**Your instructions**
Find the line that contains "Image resolution: width=1000" in the records below, then repeat exactly that line and each one after it, leaving pictures out.

**Data provided**

*** Begin section ***

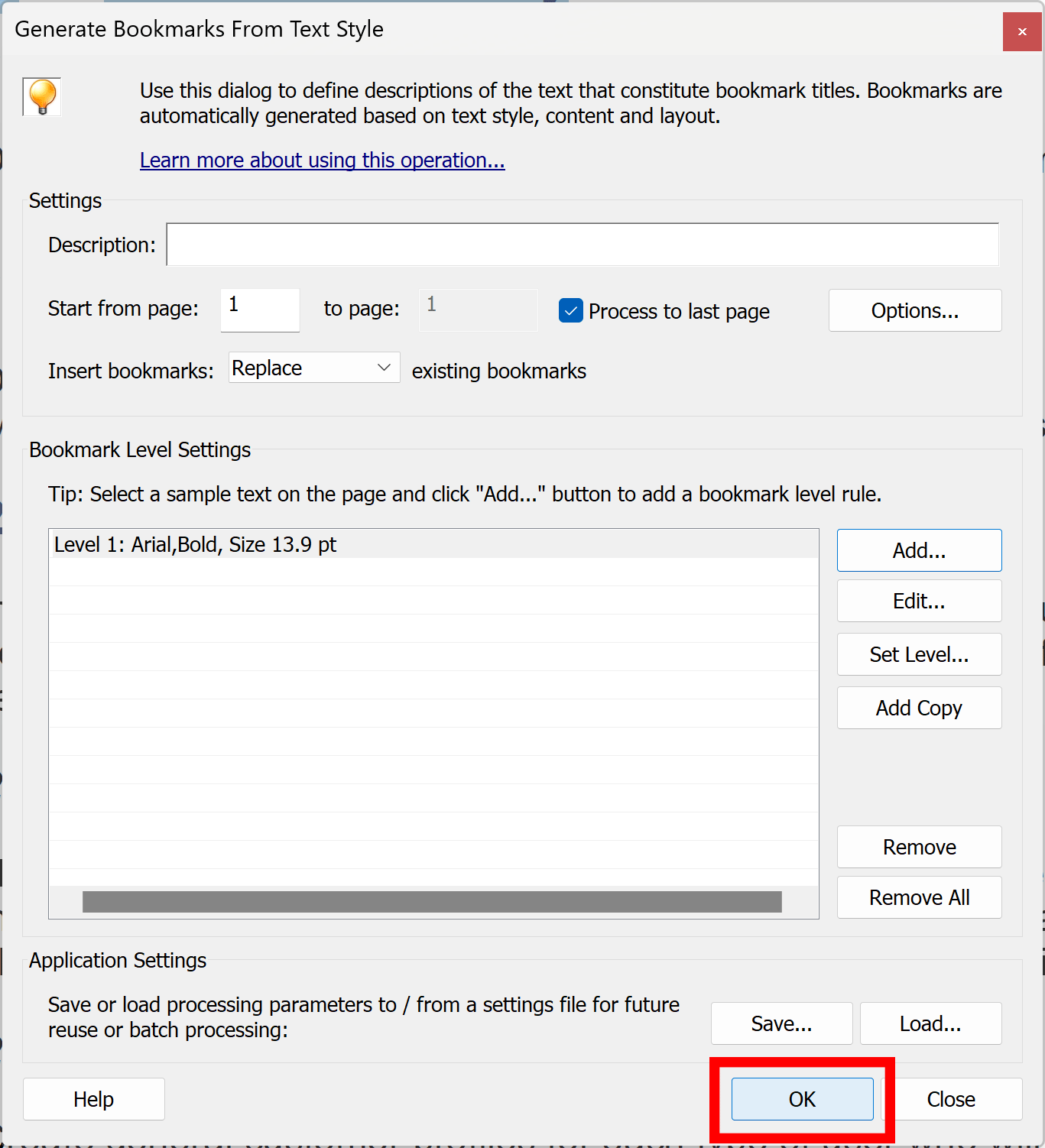Click into the Description text field
Viewport: 1045px width, 1148px height.
[583, 245]
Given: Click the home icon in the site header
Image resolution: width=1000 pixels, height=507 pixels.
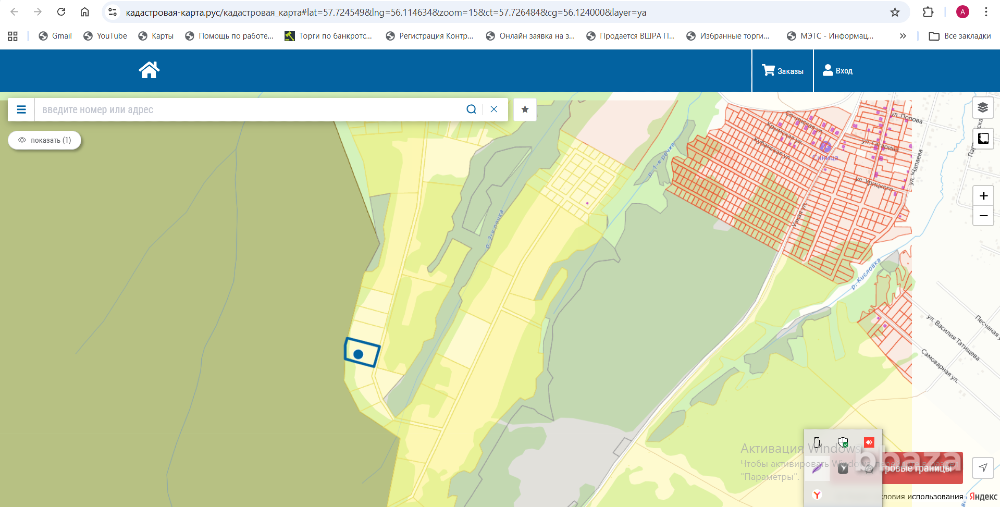Looking at the screenshot, I should 149,70.
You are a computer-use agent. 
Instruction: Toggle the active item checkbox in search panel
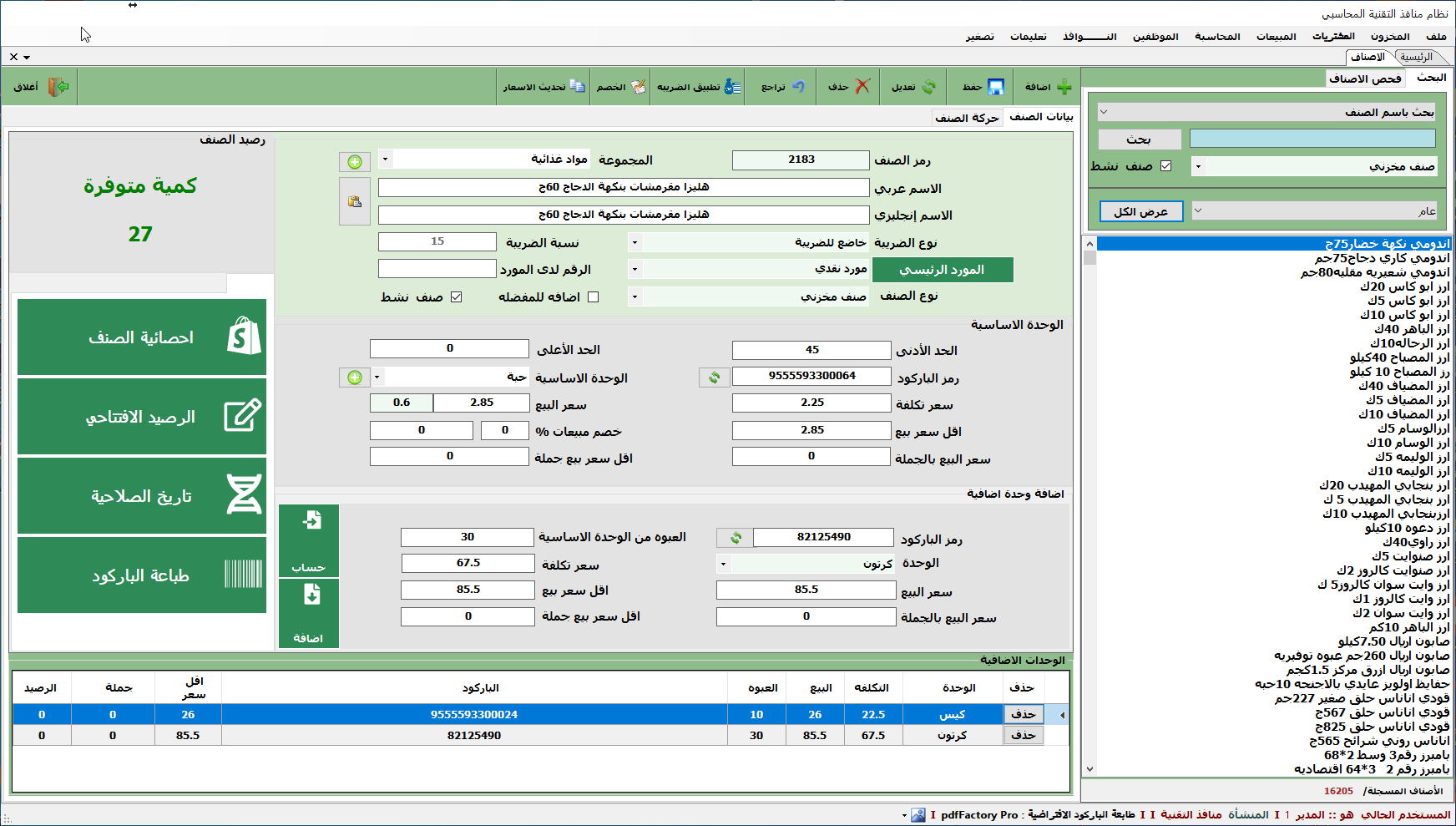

*** End section ***

**Exercise result**
Image resolution: width=1000 pixels, height=507 pixels.
Looking at the screenshot, I should 149,70.
You are a computer-use agent. 
Instruction: Toggle the active item checkbox in search panel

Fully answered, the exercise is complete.